Exercise objective. In the entries below, find each line with the word "link" and return it.

Source material Start Marker

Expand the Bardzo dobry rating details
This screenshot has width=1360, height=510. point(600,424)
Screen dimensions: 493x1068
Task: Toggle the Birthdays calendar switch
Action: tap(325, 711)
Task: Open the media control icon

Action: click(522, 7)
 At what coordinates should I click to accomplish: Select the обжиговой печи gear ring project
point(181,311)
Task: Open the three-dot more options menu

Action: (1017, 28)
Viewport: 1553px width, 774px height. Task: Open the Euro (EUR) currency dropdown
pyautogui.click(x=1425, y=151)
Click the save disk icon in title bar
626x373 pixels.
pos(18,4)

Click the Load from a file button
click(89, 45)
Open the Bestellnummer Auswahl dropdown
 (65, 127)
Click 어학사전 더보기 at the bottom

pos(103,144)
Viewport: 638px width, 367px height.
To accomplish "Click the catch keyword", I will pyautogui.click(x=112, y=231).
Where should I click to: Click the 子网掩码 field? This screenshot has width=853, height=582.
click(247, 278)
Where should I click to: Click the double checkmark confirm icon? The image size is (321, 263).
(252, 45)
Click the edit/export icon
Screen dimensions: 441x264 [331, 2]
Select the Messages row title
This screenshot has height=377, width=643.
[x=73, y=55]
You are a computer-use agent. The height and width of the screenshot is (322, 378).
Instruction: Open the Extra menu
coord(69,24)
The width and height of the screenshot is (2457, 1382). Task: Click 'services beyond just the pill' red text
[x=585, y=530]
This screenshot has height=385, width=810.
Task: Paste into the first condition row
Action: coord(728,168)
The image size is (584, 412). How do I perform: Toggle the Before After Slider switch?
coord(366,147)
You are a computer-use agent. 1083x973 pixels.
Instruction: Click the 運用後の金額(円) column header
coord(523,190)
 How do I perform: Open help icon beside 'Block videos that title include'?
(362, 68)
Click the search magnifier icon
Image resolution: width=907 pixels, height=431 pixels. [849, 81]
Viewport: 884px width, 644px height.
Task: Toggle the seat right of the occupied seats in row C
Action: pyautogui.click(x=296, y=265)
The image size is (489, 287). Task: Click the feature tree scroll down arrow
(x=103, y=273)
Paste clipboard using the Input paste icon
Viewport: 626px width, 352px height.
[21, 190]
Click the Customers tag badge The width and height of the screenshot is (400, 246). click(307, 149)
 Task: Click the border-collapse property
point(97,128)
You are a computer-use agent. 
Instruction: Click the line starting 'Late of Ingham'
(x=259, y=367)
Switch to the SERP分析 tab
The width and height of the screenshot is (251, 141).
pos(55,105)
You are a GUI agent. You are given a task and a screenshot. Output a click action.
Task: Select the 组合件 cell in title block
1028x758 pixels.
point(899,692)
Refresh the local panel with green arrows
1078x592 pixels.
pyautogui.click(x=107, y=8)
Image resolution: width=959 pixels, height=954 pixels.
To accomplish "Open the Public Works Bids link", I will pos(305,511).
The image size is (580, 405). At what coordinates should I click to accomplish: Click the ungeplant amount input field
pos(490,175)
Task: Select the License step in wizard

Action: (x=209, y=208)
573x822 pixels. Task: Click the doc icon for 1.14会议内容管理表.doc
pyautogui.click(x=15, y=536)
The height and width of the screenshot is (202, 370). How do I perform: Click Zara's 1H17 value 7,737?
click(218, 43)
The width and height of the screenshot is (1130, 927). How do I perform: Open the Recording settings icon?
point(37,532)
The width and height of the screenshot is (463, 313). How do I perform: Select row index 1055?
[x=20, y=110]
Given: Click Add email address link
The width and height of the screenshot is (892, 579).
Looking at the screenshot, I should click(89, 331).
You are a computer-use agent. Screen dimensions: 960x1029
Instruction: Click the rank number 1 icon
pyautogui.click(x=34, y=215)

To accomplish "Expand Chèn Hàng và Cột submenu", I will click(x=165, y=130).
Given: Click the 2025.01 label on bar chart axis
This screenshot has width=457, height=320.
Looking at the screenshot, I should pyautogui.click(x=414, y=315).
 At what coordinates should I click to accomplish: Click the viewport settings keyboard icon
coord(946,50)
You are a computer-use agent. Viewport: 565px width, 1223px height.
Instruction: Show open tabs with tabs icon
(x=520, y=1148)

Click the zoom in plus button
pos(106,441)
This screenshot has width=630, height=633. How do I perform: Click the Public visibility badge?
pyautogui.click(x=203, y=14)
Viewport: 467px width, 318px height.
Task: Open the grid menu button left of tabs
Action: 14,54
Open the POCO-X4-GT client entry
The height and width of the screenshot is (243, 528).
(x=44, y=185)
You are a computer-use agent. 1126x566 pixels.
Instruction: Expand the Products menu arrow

Source material End Marker

Worked solution.
To accomplish "Open the Public Works Bids link", I will pos(305,511).
Given: Click Add email address link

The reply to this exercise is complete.